Copy out the following data word for word.

=== AVAILABLE RECORDS ===

******************************

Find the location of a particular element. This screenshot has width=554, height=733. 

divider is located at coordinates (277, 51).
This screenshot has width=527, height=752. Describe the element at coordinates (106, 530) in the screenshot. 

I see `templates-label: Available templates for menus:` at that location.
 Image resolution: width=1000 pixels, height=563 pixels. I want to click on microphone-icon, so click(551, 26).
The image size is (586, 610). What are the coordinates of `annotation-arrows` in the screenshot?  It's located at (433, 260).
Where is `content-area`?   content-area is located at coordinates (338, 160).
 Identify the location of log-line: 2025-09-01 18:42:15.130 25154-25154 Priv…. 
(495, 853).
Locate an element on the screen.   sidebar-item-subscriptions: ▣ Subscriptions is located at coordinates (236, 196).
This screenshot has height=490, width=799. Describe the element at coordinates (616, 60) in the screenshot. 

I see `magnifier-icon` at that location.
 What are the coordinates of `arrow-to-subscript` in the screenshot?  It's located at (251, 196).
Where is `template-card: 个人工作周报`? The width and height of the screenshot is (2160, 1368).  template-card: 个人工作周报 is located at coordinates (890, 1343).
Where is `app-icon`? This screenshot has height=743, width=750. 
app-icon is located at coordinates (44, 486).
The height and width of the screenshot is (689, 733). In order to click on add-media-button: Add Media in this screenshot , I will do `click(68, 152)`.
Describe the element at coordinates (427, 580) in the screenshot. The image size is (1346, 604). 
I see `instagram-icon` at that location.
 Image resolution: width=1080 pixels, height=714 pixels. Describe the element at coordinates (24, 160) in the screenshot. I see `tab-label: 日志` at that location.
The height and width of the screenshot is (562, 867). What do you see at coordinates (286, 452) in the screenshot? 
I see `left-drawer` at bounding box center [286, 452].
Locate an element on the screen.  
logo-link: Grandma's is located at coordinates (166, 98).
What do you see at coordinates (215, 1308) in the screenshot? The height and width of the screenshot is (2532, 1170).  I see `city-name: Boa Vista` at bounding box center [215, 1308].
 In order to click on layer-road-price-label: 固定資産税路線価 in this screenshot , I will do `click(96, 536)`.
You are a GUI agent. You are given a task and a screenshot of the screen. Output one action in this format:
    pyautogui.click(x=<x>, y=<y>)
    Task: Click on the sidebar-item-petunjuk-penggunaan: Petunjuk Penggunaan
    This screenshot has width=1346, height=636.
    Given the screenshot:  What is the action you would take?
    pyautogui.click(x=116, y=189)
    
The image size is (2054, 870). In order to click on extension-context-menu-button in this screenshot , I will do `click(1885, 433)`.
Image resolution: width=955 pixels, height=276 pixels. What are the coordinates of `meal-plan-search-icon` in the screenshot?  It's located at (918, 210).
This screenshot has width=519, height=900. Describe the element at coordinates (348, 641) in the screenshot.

******************************

=== TASK SOLUTION ===
Find the location of a particular element. This screenshot has width=554, height=733. 

divider is located at coordinates (277, 51).
This screenshot has width=527, height=752. Describe the element at coordinates (106, 530) in the screenshot. 

I see `templates-label: Available templates for menus:` at that location.
 Image resolution: width=1000 pixels, height=563 pixels. I want to click on microphone-icon, so click(551, 26).
The image size is (586, 610). What are the coordinates of `annotation-arrows` in the screenshot?  It's located at (433, 260).
Where is `content-area`?   content-area is located at coordinates (338, 160).
 Identify the location of log-line: 2025-09-01 18:42:15.130 25154-25154 Priv…. 
(495, 853).
Locate an element on the screen.   sidebar-item-subscriptions: ▣ Subscriptions is located at coordinates (236, 196).
This screenshot has height=490, width=799. Describe the element at coordinates (616, 60) in the screenshot. 

I see `magnifier-icon` at that location.
 What are the coordinates of `arrow-to-subscript` in the screenshot?  It's located at (251, 196).
Where is `template-card: 个人工作周报`? The width and height of the screenshot is (2160, 1368).  template-card: 个人工作周报 is located at coordinates (890, 1343).
Where is `app-icon`? This screenshot has height=743, width=750. 
app-icon is located at coordinates (44, 486).
The height and width of the screenshot is (689, 733). In order to click on add-media-button: Add Media in this screenshot , I will do `click(68, 152)`.
Describe the element at coordinates (427, 580) in the screenshot. The image size is (1346, 604). 
I see `instagram-icon` at that location.
 Image resolution: width=1080 pixels, height=714 pixels. Describe the element at coordinates (24, 160) in the screenshot. I see `tab-label: 日志` at that location.
The height and width of the screenshot is (562, 867). What do you see at coordinates (286, 452) in the screenshot? 
I see `left-drawer` at bounding box center [286, 452].
Locate an element on the screen.  
logo-link: Grandma's is located at coordinates (166, 98).
What do you see at coordinates (215, 1308) in the screenshot? The height and width of the screenshot is (2532, 1170).  I see `city-name: Boa Vista` at bounding box center [215, 1308].
 In order to click on layer-road-price-label: 固定資産税路線価 in this screenshot , I will do `click(96, 536)`.
You are a GUI agent. You are given a task and a screenshot of the screen. Output one action in this format:
    pyautogui.click(x=<x>, y=<y>)
    Task: Click on the sidebar-item-petunjuk-penggunaan: Petunjuk Penggunaan
    This screenshot has width=1346, height=636.
    Given the screenshot:  What is the action you would take?
    pyautogui.click(x=116, y=189)
    
The image size is (2054, 870). In order to click on extension-context-menu-button in this screenshot , I will do `click(1885, 433)`.
Image resolution: width=955 pixels, height=276 pixels. What are the coordinates of `meal-plan-search-icon` in the screenshot?  It's located at (918, 210).
This screenshot has width=519, height=900. Describe the element at coordinates (348, 641) in the screenshot.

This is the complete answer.